(Stored items)
=======

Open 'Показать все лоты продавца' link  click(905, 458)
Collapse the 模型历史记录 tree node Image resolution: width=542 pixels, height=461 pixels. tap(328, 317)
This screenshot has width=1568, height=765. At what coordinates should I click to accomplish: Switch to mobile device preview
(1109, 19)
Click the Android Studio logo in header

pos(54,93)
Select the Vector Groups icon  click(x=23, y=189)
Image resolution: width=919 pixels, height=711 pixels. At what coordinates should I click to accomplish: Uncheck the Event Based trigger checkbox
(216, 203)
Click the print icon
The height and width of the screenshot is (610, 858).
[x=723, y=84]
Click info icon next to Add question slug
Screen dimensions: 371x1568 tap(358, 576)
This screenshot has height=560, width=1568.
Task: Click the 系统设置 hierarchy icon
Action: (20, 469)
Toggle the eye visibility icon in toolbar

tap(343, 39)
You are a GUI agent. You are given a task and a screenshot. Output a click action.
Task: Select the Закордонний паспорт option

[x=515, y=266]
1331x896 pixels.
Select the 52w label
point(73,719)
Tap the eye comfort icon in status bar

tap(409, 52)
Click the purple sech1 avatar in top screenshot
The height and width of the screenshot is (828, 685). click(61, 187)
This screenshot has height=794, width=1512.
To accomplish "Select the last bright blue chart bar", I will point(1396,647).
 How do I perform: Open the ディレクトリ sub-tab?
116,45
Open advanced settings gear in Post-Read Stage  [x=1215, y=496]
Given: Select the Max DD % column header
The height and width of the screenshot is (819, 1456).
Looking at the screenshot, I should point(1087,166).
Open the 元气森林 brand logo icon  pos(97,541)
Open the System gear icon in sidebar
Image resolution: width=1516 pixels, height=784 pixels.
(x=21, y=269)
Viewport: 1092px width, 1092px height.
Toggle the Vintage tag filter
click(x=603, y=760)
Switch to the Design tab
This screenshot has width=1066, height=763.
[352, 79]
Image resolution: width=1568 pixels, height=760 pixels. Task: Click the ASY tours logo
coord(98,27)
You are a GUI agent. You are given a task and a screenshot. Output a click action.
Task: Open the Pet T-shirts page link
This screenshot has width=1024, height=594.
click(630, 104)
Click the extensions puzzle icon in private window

=======

> [Problem details]
Nothing but the lines from the one containing "Click the purple" to the end of the records above should appear, each copied exactly.

> [Output for this task]
Click the purple sech1 avatar in top screenshot
The height and width of the screenshot is (828, 685). click(61, 187)
This screenshot has height=794, width=1512.
To accomplish "Select the last bright blue chart bar", I will point(1396,647).
 How do I perform: Open the ディレクトリ sub-tab?
116,45
Open advanced settings gear in Post-Read Stage  [x=1215, y=496]
Given: Select the Max DD % column header
The height and width of the screenshot is (819, 1456).
Looking at the screenshot, I should point(1087,166).
Open the 元气森林 brand logo icon  pos(97,541)
Open the System gear icon in sidebar
Image resolution: width=1516 pixels, height=784 pixels.
(x=21, y=269)
Viewport: 1092px width, 1092px height.
Toggle the Vintage tag filter
click(x=603, y=760)
Switch to the Design tab
This screenshot has width=1066, height=763.
[352, 79]
Image resolution: width=1568 pixels, height=760 pixels. Task: Click the ASY tours logo
coord(98,27)
You are a GUI agent. You are given a task and a screenshot. Output a click action.
Task: Open the Pet T-shirts page link
This screenshot has width=1024, height=594.
click(630, 104)
Click the extensions puzzle icon in private window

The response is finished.